| WORK TO COMPLETE |
Your reply should hold only the lines from the records below where "language" occurs.

| AVAILABLE DATA |
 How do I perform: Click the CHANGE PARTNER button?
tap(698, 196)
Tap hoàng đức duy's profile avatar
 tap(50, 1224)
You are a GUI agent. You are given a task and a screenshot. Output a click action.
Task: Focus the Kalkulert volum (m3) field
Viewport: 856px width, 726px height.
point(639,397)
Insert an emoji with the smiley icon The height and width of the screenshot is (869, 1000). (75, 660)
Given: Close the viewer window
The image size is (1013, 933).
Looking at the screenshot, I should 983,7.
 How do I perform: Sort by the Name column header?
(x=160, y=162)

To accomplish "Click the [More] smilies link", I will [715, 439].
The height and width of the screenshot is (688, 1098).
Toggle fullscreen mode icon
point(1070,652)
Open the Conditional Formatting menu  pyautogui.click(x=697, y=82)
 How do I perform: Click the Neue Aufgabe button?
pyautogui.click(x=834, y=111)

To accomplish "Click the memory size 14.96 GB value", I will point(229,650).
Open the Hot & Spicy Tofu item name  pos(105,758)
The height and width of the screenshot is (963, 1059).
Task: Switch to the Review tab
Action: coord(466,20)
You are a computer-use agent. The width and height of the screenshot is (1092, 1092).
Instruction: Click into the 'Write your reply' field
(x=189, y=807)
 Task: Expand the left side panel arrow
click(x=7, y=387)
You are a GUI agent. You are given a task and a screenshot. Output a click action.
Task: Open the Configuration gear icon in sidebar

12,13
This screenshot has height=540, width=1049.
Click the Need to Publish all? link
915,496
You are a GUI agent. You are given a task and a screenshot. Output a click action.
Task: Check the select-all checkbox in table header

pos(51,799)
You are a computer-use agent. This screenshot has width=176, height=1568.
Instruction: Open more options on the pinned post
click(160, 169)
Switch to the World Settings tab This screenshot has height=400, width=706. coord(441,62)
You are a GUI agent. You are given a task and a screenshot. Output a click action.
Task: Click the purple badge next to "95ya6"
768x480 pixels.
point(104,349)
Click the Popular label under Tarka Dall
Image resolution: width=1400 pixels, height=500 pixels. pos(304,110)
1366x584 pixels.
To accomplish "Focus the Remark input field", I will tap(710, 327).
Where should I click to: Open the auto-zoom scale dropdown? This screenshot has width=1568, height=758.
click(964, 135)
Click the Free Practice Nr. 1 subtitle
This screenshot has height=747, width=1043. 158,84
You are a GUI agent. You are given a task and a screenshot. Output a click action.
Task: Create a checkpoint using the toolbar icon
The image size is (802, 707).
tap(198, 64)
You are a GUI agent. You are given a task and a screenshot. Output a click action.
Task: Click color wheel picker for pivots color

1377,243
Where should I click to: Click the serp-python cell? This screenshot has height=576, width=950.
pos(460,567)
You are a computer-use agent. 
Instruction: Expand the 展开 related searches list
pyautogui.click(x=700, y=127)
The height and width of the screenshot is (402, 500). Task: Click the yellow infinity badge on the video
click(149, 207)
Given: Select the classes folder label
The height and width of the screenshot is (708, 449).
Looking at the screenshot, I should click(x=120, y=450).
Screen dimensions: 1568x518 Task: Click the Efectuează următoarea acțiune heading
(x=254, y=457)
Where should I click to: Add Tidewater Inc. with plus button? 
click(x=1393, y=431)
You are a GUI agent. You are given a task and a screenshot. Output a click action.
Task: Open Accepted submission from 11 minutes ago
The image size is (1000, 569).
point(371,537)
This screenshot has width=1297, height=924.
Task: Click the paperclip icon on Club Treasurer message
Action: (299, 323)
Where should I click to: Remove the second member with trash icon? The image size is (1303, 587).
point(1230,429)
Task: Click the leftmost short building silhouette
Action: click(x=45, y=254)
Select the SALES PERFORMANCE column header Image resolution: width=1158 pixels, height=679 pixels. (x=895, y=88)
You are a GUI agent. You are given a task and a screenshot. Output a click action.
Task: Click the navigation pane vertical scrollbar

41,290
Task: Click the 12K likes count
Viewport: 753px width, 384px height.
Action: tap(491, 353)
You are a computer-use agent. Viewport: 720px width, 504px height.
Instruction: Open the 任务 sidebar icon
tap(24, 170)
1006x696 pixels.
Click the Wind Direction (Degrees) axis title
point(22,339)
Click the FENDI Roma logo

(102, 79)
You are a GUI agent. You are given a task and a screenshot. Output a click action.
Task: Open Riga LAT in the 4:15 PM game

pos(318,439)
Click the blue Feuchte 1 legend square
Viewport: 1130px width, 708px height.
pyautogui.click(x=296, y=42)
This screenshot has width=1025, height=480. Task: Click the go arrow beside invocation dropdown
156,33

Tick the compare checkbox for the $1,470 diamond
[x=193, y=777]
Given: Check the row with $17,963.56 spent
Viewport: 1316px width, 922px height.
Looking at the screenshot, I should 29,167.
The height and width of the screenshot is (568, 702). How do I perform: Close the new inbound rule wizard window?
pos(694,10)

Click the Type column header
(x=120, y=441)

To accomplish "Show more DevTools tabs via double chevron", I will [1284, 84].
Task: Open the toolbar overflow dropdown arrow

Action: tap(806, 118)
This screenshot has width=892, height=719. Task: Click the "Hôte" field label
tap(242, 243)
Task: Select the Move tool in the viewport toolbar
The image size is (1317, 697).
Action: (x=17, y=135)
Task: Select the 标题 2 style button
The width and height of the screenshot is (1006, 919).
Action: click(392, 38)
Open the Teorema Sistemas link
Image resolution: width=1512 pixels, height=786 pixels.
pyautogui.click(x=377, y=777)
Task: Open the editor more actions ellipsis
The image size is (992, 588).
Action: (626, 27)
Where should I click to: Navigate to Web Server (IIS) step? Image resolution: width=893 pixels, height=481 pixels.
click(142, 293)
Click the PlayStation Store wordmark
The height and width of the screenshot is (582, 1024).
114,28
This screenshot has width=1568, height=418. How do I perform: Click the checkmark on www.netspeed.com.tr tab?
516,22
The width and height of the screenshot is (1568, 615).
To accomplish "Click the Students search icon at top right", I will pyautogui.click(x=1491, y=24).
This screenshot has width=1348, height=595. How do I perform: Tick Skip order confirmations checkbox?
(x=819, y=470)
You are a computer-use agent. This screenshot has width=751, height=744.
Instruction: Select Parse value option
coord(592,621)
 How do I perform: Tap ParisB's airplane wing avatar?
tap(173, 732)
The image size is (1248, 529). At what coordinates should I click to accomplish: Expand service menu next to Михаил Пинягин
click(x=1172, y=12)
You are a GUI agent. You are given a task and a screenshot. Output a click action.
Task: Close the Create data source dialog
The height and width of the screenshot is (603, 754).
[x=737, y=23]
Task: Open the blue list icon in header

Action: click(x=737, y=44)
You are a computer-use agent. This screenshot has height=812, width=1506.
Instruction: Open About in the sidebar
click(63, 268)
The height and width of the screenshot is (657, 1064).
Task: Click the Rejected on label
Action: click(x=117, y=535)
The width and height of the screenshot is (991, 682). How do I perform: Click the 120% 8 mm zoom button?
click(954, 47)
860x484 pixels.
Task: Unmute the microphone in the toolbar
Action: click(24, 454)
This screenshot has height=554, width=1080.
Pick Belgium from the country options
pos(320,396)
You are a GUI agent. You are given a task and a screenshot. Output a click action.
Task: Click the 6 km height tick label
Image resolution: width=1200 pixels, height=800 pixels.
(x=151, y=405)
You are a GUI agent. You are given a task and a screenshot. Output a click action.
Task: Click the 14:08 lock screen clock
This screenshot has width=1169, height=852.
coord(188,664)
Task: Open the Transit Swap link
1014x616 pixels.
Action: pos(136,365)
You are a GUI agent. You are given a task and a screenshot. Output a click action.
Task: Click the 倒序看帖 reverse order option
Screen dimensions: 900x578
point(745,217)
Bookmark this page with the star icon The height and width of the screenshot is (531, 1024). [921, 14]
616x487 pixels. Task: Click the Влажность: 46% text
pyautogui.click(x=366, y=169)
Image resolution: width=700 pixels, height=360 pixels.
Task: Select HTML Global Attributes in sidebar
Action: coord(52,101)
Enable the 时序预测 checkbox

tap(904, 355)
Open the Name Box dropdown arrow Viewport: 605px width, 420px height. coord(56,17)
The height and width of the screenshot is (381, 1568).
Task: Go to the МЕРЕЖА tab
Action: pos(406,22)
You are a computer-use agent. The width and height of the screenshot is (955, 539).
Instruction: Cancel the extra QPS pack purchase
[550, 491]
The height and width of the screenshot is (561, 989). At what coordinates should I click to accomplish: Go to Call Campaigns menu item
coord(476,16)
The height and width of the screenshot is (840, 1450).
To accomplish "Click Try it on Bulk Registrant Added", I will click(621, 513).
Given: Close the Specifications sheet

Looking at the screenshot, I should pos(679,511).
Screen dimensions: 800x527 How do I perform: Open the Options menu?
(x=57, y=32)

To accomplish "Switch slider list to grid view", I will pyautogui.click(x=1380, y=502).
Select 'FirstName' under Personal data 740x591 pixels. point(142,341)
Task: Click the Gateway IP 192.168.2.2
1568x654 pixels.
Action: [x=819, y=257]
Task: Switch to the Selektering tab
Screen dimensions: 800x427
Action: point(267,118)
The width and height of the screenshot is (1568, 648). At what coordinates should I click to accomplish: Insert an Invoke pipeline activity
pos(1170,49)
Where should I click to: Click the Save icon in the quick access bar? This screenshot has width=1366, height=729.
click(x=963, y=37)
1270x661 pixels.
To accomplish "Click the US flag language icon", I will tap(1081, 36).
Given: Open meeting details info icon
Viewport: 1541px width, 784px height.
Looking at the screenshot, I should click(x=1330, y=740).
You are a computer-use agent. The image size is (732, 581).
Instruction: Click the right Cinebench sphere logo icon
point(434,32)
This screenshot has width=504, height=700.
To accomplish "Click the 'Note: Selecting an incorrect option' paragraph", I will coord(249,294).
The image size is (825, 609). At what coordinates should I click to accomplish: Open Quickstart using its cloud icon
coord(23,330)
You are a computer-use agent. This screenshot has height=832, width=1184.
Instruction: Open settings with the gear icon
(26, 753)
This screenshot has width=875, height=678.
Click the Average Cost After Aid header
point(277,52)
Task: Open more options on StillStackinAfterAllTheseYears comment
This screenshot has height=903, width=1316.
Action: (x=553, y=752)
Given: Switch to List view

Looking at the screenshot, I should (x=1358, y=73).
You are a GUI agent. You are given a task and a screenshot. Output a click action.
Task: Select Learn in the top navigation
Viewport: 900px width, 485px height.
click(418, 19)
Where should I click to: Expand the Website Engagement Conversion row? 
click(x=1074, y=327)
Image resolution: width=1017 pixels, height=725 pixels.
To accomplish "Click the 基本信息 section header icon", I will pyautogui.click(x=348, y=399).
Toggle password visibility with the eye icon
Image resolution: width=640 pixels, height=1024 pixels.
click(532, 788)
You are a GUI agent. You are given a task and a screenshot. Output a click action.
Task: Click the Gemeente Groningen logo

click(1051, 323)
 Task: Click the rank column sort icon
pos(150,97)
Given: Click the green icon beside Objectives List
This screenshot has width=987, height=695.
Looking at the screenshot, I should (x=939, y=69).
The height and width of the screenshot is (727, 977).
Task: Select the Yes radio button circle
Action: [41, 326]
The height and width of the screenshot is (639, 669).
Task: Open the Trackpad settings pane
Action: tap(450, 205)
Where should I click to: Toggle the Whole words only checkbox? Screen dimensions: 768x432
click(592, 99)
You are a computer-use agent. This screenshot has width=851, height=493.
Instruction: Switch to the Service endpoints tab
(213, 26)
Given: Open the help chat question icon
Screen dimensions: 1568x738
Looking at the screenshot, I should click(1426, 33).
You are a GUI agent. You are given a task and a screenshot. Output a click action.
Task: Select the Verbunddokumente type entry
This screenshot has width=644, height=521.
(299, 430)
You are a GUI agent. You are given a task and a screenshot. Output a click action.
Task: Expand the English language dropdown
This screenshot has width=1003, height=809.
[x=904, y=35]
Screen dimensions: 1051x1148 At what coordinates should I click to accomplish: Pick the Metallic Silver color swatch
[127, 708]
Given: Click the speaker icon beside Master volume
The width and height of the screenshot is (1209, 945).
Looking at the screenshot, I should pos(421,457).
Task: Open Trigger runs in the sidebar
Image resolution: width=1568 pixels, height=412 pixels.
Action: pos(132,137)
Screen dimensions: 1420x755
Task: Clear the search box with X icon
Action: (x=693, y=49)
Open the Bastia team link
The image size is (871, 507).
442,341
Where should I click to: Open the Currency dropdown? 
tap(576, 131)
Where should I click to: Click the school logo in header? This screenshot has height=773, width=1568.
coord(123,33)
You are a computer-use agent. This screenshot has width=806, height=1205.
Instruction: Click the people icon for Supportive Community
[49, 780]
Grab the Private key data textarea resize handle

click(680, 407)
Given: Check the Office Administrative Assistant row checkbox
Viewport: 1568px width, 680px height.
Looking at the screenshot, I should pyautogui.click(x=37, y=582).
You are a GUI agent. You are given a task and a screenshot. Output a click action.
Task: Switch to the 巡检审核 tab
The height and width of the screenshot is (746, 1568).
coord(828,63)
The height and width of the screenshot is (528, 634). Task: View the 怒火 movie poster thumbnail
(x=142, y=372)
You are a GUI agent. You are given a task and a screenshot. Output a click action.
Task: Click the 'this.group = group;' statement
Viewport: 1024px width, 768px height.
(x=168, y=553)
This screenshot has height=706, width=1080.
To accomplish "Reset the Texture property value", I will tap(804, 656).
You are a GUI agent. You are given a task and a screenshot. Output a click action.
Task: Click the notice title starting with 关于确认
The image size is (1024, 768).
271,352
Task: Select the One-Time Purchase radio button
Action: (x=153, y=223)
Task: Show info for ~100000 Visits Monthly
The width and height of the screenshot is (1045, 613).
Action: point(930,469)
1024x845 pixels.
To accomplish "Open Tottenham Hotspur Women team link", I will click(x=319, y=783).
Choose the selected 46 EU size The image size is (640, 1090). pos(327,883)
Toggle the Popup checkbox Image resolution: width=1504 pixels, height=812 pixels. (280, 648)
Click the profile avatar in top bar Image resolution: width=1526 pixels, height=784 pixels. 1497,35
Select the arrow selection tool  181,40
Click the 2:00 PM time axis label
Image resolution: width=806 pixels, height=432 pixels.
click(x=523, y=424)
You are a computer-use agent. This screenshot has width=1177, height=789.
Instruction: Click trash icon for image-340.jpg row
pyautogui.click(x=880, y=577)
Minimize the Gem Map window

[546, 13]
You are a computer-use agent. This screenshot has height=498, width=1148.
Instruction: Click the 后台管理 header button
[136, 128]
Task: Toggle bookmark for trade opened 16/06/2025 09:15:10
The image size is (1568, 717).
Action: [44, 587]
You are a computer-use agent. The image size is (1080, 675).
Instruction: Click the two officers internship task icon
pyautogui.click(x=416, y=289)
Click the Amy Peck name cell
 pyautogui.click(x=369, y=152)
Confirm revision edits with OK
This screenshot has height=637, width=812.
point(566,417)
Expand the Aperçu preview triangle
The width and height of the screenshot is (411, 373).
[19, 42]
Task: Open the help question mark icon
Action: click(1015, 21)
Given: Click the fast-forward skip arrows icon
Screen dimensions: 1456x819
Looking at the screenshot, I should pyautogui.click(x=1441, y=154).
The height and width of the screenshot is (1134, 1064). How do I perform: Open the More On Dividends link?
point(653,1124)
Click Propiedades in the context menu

| WRITTEN SOLUTION |
To accomplish "Click the US flag language icon", I will tap(1081, 36).
Task: Expand the English language dropdown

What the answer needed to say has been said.